Chinese journalist (born 23 March 1976)

Benny Sa, also known as Sa Beining (撒贝宁 (撒貝寧, Sǎ Bèiníng); born 23 March 1976) is a Chinese television host known for his work for China Central Television (CCTV). He served as the one-time anchor of the documentary program Legal Report (今日说法).

==Biography==

=== Early experience ===
Sa Beining was born into a military family in Zhanjiang, Guangdong in March 1976, the son of Dèng Yǎjuān (邓雅娟), a graduate of Shenyang Conservatory of Music, and Sǎ Shìguì (撒世贵), a Chinese actor in Wuhan Drama Theatre. He has a younger sister: Sǎ Bèinà (撒贝娜).

He started to perform on stage at the age of four, and by age eleven, he hosted a house-party with his sister at home.

=== Education experience===
During high school, Sa expressed his desire to attend the Beijing Film Academy or Central Academy of Drama.
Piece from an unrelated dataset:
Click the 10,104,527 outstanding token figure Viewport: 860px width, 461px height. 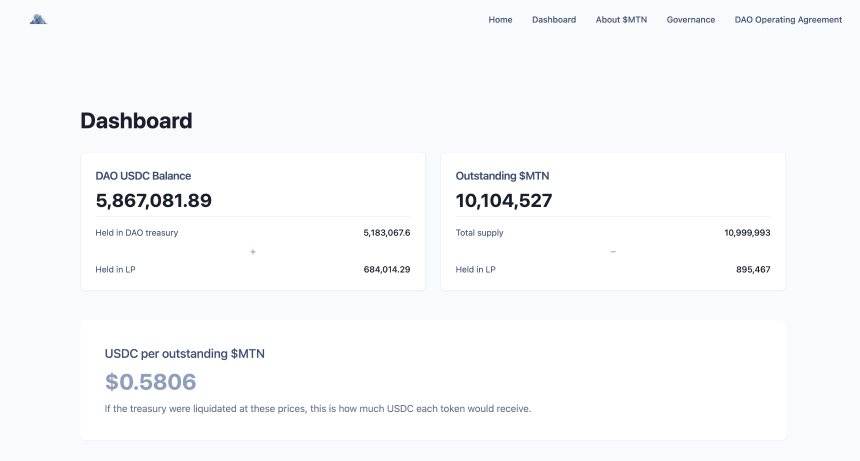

In the winter holiday before the National College Entrance Examination, he was allowed to join in the winter camp held by Peking University for his abilities in literature and art. Shortly after that, he participated in the centralized exam held by Peking University for students who showed an exceptional performance in the exam, resulting in him gaining his letter of admission from Peking University. Because of this, Sa served as a teaching assistant to share his experiences with other students before graduation.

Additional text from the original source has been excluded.